¹GW Cancer Center, The George Washington University, Washington, DC, United States

²Milken Institute School of Public Health, The George Washington University, Washington, DC, United States

³Healthcare Delivery Research, Medstar Health Research Institute, Washington, DC, United States

Corresponding Author:

Mandi Pratt-Chapman, PhD

GW Cancer Center

The George Washington University

2600 Virginia Ave

#300

Washington, DC, 20037

United States

Phone: 1 202 994 5502

Email: mandi@email.gwu.edu

Background: To assess the impact of COVID-19 on cancer survivors, we fielded a survey promoted via email and social media in winter 2020. Examination of the data showed suspicious patterns that warranted serious review.

Objective: The aim of this paper is to review the methods used to identify and prevent fraudulent survey responses.

Methods: As precautions, we included a Completely Automated Public Turing test to tell Computers and Humans Apart (CAPTCHA), a hidden question, and instructions for respondents to type a specific word. To identify likely fraudulent data, we defined a priori indicators that warranted elimination or suspicion. If a survey contained two or more suspicious indicators, the survey was eliminated. We examined differences between the retained and eliminated data sets.
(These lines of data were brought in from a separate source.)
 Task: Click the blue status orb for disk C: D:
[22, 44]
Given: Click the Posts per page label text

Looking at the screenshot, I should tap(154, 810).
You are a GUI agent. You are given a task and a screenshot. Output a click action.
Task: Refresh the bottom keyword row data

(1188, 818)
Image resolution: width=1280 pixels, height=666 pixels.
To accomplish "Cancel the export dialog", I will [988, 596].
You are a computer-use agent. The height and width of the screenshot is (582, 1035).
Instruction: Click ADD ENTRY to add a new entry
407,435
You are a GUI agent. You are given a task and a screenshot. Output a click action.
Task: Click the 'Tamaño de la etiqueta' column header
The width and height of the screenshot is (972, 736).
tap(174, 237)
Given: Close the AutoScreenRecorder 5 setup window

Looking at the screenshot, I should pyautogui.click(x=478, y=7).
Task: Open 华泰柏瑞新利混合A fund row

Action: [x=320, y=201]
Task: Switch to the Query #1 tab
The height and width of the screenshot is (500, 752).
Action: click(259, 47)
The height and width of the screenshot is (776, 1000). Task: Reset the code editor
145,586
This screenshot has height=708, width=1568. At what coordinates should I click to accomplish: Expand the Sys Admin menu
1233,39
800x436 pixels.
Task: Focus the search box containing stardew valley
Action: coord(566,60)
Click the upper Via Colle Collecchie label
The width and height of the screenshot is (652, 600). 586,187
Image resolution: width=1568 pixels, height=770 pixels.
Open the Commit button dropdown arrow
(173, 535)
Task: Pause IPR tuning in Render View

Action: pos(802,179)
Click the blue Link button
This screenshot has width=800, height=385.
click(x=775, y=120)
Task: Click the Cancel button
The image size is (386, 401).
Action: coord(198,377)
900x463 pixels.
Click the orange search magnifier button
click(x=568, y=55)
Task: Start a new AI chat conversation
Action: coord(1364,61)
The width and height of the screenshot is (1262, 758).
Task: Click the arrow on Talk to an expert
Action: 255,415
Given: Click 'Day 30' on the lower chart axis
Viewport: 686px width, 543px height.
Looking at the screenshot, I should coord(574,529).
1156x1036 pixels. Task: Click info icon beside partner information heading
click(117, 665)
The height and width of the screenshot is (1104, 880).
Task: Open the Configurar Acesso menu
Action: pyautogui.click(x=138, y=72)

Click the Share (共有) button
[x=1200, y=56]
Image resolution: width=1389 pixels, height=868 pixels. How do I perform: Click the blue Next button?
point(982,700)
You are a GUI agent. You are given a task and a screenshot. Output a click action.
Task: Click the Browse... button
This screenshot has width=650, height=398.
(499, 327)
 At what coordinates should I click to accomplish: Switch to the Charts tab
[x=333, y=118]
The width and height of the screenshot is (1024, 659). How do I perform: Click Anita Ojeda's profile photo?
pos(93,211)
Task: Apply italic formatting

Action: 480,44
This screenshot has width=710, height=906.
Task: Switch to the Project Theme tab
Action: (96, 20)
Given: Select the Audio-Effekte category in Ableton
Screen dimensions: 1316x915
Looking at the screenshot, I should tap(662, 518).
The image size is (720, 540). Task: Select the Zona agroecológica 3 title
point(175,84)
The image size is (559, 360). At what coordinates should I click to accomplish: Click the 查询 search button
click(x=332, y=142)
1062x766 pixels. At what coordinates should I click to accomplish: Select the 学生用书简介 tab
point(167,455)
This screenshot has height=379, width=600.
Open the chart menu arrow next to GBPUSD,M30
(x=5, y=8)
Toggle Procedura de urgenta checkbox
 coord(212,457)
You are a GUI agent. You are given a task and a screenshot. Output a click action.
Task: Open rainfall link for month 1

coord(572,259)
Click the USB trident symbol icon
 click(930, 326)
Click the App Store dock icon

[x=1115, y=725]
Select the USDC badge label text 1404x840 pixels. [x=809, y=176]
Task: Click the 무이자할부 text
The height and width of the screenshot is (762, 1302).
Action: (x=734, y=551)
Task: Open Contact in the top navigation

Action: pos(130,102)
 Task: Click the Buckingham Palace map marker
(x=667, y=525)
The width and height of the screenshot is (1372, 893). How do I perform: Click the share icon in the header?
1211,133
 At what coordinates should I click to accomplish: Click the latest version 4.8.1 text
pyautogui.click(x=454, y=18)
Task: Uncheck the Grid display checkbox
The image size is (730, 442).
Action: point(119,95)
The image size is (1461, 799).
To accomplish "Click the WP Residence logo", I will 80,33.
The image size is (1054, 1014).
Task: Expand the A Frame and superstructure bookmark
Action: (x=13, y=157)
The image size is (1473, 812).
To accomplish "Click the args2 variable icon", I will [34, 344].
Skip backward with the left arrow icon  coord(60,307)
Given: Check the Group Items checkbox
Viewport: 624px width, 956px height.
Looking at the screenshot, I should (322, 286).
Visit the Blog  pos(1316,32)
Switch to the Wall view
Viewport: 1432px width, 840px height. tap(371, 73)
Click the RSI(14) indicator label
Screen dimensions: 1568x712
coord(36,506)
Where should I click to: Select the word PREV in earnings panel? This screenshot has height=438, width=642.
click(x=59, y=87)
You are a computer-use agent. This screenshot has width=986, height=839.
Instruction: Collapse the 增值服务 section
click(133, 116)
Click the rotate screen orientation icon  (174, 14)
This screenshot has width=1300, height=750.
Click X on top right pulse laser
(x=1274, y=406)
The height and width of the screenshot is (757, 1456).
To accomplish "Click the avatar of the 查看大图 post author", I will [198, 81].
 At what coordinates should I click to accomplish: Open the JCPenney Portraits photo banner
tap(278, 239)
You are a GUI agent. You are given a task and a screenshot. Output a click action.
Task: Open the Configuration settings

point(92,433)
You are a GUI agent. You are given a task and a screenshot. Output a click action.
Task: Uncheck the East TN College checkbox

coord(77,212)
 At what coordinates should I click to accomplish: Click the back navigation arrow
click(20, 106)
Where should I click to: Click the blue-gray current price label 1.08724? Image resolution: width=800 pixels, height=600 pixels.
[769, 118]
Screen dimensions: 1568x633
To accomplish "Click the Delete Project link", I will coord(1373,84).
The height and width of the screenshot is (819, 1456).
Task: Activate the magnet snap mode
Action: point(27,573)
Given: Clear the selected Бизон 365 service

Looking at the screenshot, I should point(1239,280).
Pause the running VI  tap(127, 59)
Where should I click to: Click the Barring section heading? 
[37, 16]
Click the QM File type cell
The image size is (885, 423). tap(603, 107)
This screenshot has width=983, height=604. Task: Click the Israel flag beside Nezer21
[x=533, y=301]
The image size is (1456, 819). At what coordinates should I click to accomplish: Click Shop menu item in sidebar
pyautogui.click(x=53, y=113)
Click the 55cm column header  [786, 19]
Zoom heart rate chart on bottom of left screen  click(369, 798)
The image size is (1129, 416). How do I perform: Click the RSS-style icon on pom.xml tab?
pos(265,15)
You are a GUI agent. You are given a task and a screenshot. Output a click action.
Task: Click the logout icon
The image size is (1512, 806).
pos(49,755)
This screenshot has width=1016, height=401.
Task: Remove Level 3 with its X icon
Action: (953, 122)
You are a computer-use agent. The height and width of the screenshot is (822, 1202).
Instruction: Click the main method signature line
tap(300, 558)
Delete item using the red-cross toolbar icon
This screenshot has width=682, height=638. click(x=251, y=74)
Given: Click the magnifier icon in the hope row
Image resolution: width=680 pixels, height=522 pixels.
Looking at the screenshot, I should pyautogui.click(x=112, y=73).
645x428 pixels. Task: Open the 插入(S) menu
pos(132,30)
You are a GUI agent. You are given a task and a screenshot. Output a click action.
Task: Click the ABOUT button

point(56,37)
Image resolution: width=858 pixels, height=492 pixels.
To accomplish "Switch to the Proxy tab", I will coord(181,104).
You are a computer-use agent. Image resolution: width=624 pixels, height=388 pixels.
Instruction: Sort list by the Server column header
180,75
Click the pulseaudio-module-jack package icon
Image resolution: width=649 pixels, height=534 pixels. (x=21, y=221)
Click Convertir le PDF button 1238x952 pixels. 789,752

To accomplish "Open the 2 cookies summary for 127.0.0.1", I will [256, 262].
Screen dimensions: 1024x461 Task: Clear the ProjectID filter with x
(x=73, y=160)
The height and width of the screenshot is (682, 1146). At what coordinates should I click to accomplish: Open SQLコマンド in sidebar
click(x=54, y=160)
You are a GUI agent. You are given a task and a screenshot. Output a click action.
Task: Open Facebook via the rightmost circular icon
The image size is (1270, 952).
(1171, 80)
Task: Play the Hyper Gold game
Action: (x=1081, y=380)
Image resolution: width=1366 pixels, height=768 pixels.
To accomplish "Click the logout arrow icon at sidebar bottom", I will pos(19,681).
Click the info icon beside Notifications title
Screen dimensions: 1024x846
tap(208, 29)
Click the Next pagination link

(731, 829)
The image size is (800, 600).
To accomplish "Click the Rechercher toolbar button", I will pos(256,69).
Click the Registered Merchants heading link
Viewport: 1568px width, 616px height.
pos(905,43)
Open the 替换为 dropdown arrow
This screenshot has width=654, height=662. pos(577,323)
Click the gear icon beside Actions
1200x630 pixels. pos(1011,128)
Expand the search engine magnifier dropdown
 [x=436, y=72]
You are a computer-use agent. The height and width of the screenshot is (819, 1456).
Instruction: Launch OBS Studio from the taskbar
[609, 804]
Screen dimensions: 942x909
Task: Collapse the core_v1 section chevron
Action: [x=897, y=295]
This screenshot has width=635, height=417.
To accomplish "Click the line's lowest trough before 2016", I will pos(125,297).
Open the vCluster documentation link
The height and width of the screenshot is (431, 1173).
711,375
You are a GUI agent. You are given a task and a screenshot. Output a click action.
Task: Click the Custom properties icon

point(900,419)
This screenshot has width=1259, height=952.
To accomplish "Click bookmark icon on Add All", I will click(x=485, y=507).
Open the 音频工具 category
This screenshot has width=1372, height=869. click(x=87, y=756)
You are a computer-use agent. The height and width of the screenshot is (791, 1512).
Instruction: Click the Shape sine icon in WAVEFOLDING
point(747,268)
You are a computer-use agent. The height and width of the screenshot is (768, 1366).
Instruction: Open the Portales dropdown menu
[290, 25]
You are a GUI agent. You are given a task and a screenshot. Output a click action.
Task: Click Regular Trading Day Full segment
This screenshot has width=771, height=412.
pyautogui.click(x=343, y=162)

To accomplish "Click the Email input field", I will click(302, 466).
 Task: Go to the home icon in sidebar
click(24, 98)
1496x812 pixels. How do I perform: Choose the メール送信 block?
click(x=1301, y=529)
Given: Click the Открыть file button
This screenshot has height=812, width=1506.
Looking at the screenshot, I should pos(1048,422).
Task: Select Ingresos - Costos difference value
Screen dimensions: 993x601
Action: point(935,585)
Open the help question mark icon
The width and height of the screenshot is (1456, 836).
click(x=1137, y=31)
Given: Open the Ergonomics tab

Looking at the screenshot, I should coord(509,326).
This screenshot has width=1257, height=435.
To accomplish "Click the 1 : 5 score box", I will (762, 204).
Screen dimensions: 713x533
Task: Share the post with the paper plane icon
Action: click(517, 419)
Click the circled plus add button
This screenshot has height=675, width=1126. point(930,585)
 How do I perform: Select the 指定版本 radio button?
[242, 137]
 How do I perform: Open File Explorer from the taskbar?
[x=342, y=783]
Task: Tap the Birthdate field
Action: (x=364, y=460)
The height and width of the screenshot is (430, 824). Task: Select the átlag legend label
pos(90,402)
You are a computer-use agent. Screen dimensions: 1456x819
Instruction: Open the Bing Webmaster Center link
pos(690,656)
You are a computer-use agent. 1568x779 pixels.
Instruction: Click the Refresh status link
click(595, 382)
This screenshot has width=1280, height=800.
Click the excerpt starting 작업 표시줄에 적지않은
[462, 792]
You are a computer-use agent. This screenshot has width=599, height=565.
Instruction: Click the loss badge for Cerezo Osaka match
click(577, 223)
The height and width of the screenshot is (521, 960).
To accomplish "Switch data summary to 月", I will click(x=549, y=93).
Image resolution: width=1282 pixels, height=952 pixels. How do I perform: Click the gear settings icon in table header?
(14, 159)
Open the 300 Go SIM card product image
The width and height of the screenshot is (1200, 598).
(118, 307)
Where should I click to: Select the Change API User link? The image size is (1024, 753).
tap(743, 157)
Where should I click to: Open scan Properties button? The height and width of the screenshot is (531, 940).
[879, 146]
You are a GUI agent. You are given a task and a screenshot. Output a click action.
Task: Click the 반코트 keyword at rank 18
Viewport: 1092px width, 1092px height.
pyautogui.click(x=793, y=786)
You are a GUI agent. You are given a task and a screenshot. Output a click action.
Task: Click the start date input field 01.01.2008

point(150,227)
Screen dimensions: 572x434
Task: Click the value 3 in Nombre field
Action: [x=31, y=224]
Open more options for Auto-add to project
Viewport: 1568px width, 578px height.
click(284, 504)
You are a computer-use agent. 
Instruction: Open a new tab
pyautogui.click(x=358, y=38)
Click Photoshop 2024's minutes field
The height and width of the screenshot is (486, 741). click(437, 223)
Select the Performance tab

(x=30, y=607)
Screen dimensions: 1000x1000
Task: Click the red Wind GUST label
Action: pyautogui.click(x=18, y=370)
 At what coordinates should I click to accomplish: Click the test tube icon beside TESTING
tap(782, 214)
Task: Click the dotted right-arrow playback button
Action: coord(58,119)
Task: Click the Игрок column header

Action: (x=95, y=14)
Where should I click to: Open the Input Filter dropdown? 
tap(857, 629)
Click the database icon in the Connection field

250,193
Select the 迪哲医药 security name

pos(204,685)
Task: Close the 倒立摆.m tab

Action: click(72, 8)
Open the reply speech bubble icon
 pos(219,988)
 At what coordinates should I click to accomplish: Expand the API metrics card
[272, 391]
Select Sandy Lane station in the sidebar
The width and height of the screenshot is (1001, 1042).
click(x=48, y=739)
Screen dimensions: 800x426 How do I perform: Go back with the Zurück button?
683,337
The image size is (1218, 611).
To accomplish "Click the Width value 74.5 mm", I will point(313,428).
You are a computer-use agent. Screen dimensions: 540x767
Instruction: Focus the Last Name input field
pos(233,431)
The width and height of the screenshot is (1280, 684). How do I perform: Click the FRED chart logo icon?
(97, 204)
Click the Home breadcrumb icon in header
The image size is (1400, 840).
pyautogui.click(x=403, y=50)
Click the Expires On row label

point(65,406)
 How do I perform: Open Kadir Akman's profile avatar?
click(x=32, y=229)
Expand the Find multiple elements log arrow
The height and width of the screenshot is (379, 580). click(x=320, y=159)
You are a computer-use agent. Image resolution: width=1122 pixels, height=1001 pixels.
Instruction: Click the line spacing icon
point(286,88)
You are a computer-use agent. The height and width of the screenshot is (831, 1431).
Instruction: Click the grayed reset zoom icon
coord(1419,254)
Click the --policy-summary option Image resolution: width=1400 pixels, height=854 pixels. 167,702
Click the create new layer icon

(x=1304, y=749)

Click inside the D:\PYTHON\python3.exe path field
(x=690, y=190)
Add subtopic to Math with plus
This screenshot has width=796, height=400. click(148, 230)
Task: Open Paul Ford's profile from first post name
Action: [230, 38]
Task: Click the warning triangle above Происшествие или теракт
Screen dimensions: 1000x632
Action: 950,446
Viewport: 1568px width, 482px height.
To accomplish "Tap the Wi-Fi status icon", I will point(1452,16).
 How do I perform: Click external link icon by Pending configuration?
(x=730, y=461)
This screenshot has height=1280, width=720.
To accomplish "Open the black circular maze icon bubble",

Results: Of the total responses (N=1977), nearly three-fourths (n=1408) were dropped and one-fourth (n=569) were retained after data quality checking. Comparisons of the two data sets showed statistically significant differences across almost all demographic characteristics.

Conclusions: Numerous precautions beyond the inclusion of a CAPTCHA are needed when fielding web-based surveys, particularly if a financial incentive is offered.

JMIR Cancer 2021;7(3):e30730

doi:10.2196/30730

Keywords

cancer survivors; pandemic; COVID-19; fraudulent responses; survey; research methods; cancer patients; fraud; CAPTCHA; data integrity; online surveys

The COVID-19 pandemic resulted in significant delays to health care administration. To assess the impact of the pandemic on cancer survivors in the United States, the study team fielded a survey in the winter of 2020. The survey was promoted via email and, briefly, via social media. The volume of results in a short time period suggested that the data should be reviewed for fraudulent responses.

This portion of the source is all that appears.